Sm doped ZnO-SnO2 nanocomposites with improved photo-degradation strength and antibacterial properties

Abstract

In this work, we devoted our effort to synthesize rare-earth (Sm3+) doped ZnO-SnO2 nanocomposites by sol-gel method to address issues like wastewater treatment and minimization of bacterial infection. Successful formation of multi-phase nanocomposites of hexagonal ZnO and tetragonal SnO2 has been confirmed by x-ray diffraction (XRD) analysis. The effect of Sm doping is understood from the enhancement in ZnO grain growth and shift in diffraction peaks. The morphology study by FESEM reveals the variation in sample morphology with Sm doping with energy-dispersive analysis of x-ray (EDAX) study providing the confirmation on the existence of Sm ions in the crystal lattice of ZnO-SnO2 heterostructure.
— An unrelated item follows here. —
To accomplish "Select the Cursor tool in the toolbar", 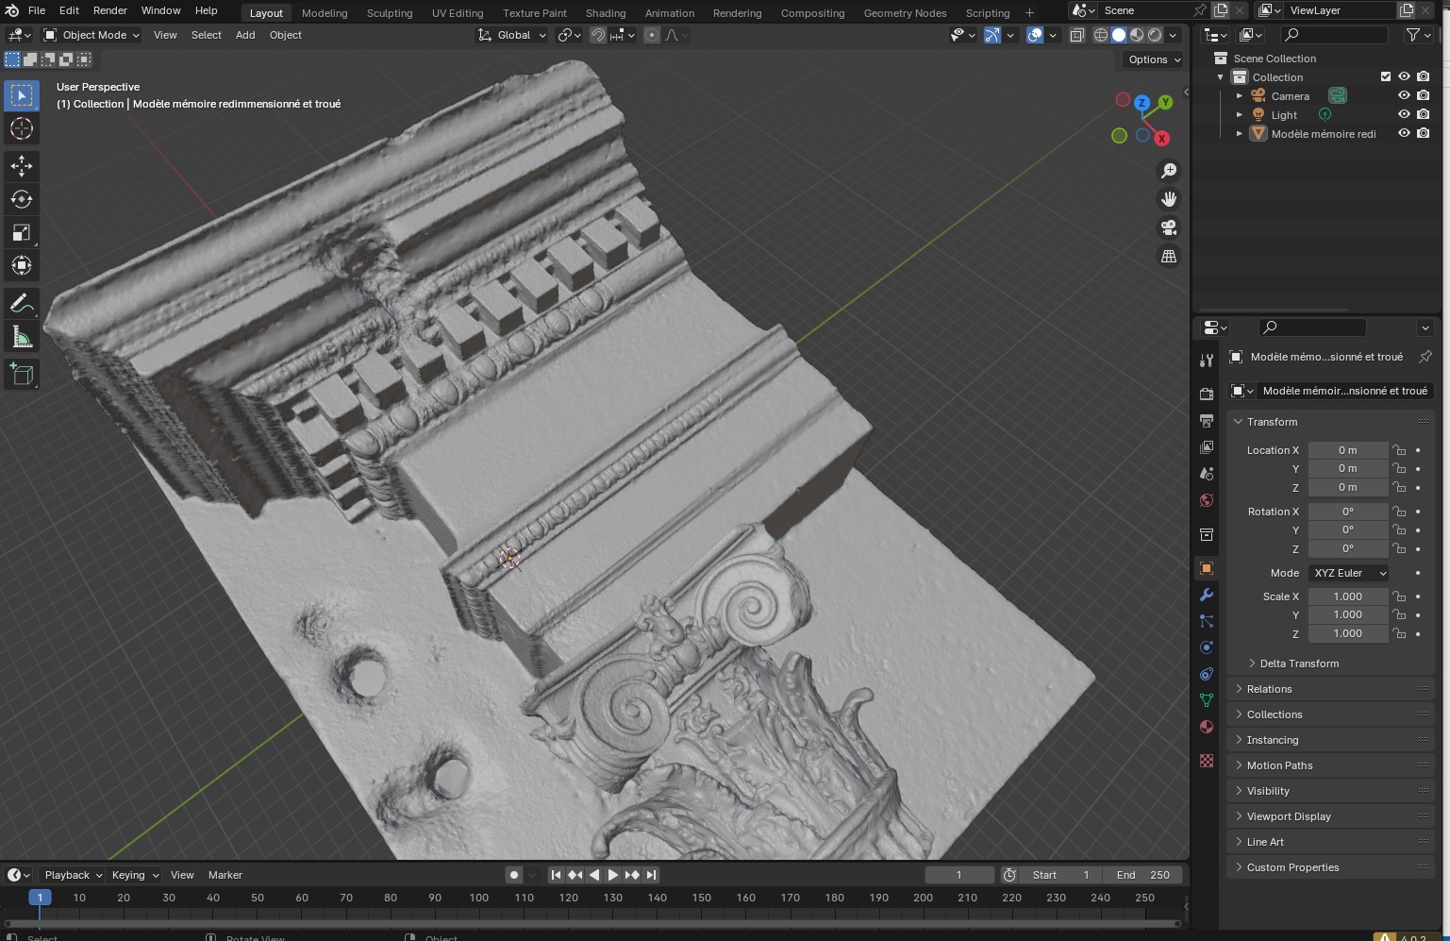I will (22, 129).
Transmission electron microscopic (TEM) study manifests the formation of two distinct types of particles (hexagonal & spherical) corresponding to ZnO and SnO2 which has been further clarified from the measurement of lattice spacing from the high-resolution TEM images and indexing of selected area electron diffraction (SAED) pattern. The near band edge emission (NBE) of ZnO is blue shifted along with the evolution of oxygen vacancy defects which induced new bands at 488 nm and 613 nm upon Sm doping. Further, intra-4f transitions of Sm3+ ions have also been observed at 560 nm, 590 nm and 638 nm linked to 4G5/2– 6HJ (J = 5/2, 7/2, 9/2) transitions. The Zn, Sn, O, and Sm elements are confirmed to exist in the nanocomposite according to the X-ray photoelectron spectroscopy (XPS) investigation which provided information on the chemical composition and electronic states of the material. Photocatalytic degradation study of toxic environmental dyes like methylene blue (MB), Congo red (CR) and methyl orange (MO) shows that Sm3+ ions in ZnO/SnO2 helps to enhance the degradation efficiency by the formation of Z-scheme heterojunctions between ZnO and SnO2. This allows the delay in recombination rate of the photoinduced electron/hole pairs. The antibacterial behavior of the prepared nanocomposites against E. Coli and S. Aureus has also been studied in detail which demonstrates improved antibacterial efficiency of the samples.